◆ **Aufgabenstellung**
Übertrage die folgende Filmkritik über den Auftragsmörder Ray in Brügge vollständig und wortgetreu.

Nach Brügge nun also hat es den Londoner Auftragsmörder Ray verschlagen, da bei einer seiner Unternehmungen etwas schief gegangen und nun erst einmal ein großes Füßestillhalten das Gebot der Stunde ist. Und was könnte eine größere Antithese zur Unterwelt der britischen Hauptstadt sein als der belgisch-beschauliche Touristenmagnet. Colin Farrell bietet die Rolle endlich mal wieder die Möglichkeit, auf seine Wurzeln zurückzugreifen, weshalb es keinerlei Schwierigkeiten macht, ihm den kulturbanausigen Bloke abzunehmen, dessen einzige Sorge zunächst die Sicherung des abendlichen Kneipenbesuchs ist.

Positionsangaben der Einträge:
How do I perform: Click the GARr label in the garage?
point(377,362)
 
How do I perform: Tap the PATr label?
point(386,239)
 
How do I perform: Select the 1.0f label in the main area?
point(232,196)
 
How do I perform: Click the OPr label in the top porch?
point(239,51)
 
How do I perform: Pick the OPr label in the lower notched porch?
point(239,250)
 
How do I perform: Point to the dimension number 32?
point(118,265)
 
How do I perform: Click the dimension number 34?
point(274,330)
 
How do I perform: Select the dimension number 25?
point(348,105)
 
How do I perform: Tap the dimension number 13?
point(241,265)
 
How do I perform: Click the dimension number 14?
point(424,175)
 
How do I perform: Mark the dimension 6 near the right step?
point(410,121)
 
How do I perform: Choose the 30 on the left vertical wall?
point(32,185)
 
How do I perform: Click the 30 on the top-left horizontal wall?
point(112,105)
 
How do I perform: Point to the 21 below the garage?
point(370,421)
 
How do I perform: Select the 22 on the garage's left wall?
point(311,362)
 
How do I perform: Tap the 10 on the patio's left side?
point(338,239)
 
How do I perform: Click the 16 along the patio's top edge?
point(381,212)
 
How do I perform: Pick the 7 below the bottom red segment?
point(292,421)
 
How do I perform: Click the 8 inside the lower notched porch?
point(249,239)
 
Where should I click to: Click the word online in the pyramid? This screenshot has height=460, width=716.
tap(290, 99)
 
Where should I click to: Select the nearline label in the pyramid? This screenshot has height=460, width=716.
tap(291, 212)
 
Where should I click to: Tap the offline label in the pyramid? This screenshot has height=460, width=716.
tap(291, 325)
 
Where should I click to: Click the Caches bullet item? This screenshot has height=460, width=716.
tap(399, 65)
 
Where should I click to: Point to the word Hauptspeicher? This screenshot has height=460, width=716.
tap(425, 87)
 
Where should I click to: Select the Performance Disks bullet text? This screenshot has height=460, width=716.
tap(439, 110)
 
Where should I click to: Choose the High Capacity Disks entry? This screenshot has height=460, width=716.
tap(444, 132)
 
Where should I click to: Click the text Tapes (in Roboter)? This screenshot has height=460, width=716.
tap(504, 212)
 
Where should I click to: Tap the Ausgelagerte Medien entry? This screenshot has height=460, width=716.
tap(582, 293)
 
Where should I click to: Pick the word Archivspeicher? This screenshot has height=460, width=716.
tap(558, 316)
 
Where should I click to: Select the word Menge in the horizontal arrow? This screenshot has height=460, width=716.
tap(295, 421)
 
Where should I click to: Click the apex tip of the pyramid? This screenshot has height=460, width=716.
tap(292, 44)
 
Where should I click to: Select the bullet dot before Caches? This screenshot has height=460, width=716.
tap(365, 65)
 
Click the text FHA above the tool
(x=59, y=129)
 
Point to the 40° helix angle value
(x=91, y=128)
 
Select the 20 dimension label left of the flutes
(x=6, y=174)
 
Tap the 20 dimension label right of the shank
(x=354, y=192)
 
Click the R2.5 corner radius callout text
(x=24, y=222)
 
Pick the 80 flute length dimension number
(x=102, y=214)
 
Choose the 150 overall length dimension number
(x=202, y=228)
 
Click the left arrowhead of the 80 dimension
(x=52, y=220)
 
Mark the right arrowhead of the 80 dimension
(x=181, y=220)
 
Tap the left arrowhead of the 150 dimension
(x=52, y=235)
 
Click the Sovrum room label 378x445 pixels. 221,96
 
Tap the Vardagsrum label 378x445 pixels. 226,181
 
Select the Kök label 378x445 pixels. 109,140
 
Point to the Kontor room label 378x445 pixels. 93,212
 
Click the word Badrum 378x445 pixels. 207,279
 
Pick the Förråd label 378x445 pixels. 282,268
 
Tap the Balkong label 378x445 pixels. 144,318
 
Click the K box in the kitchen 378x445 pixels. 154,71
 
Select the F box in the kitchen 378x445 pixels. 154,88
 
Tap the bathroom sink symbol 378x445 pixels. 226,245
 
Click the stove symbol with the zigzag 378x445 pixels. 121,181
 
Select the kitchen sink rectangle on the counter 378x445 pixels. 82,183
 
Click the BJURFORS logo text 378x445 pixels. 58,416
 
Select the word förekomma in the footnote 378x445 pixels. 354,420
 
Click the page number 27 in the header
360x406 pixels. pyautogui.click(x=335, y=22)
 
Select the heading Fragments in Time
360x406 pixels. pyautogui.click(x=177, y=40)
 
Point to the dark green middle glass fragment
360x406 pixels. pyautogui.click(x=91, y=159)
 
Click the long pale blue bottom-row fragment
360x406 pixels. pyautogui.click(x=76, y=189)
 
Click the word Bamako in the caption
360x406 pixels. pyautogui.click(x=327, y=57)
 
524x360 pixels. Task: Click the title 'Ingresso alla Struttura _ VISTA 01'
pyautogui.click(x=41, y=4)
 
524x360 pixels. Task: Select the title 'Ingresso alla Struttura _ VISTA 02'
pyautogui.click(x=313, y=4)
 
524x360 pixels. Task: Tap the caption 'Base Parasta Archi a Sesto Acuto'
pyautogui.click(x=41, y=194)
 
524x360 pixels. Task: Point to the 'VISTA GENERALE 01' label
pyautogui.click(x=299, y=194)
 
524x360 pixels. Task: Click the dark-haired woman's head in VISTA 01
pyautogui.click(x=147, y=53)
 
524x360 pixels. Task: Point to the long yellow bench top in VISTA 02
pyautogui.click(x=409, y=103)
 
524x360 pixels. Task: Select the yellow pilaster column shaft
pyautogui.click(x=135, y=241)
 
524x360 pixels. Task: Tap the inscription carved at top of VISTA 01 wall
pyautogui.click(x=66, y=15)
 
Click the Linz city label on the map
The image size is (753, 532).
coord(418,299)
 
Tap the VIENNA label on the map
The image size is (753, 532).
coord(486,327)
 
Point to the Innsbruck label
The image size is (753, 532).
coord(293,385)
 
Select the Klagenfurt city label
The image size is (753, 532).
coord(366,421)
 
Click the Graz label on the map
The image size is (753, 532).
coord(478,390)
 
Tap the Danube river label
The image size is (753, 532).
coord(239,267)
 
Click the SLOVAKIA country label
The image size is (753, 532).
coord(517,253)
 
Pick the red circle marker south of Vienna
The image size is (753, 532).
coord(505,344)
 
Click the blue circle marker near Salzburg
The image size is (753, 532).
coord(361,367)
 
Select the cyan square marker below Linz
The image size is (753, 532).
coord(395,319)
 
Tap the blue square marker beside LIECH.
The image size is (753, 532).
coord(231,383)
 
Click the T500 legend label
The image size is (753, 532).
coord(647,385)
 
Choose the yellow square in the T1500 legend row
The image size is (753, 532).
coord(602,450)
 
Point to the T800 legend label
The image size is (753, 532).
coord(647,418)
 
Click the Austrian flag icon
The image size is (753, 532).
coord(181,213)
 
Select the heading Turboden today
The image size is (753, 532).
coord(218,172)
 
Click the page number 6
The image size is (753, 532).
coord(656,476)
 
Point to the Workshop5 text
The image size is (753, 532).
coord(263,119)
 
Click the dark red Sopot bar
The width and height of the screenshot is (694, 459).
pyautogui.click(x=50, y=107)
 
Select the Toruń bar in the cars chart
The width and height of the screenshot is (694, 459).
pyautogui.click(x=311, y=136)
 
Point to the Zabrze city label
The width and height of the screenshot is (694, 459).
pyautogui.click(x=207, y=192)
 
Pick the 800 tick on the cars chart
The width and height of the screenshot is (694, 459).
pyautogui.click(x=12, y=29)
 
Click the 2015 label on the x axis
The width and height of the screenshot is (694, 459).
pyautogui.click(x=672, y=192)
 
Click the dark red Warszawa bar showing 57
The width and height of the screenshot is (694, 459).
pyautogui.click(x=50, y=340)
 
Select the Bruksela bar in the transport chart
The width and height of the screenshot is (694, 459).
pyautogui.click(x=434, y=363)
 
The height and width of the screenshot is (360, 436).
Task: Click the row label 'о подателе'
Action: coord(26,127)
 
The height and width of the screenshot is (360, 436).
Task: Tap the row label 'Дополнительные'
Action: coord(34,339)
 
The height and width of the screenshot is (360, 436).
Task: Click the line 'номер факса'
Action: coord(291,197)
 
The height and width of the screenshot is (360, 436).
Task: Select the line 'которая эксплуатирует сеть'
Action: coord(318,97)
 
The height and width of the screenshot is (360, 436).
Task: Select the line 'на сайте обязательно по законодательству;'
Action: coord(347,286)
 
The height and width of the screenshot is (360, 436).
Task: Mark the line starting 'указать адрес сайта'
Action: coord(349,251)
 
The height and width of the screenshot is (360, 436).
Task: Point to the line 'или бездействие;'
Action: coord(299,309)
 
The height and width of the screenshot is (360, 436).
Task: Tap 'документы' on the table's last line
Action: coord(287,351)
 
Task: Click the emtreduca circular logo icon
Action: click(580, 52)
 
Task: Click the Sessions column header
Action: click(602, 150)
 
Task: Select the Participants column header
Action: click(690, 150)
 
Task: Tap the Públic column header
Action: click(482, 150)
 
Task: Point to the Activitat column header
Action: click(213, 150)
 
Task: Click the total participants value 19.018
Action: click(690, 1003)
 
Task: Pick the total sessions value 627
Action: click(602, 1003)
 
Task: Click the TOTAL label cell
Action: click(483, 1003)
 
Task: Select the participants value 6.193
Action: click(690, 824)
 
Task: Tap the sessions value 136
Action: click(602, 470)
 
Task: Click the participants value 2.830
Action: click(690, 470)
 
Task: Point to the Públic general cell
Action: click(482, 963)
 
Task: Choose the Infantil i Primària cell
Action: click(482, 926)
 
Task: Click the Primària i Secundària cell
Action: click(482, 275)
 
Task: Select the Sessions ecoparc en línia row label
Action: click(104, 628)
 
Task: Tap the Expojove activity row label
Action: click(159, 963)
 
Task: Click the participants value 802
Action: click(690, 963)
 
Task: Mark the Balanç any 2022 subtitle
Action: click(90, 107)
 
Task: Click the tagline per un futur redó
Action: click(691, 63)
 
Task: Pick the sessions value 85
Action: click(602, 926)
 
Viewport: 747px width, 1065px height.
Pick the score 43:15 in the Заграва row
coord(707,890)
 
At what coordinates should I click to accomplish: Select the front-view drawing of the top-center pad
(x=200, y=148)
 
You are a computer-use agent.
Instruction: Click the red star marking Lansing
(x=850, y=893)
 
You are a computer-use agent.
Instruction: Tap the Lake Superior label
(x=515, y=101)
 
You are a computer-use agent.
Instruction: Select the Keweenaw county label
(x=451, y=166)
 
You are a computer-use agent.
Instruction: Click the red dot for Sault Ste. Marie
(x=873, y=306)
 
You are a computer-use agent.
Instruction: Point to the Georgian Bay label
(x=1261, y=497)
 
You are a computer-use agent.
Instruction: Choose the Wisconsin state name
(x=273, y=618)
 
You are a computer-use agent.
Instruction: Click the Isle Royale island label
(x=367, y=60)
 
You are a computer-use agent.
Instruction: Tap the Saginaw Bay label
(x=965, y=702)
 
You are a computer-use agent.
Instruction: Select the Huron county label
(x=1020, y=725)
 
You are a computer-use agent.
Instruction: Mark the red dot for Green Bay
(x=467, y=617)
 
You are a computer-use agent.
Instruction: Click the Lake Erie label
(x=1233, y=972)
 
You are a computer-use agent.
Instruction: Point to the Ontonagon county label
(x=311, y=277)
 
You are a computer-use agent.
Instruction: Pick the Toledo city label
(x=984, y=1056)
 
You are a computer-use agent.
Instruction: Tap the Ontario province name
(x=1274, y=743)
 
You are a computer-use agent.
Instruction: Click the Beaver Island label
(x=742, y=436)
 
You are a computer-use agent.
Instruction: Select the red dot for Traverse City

◆ **Lösung**
Nach Brügge nun also hat es den Londoner Auftragsmörder Ray verschlagen, da bei einer seiner Unternehmungen etwas schief gegangen und nun erst einmal ein großes Füßestillhalten das Gebot der Stunde ist. Und was könnte eine größere Antithese zur Unterwelt der britischen Hauptstadt sein als der belgisch-beschauliche Touristenmagnet. Colin Farrell bietet die Rolle endlich mal wieder die Möglichkeit, auf seine Wurzeln zurückzugreifen, weshalb es keinerlei Schwierigkeiten macht, ihm den kulturbanausigen Bloke abzunehmen, dessen einzige Sorge zunächst die Sicherung des abendlichen Kneipenbesuchs ist.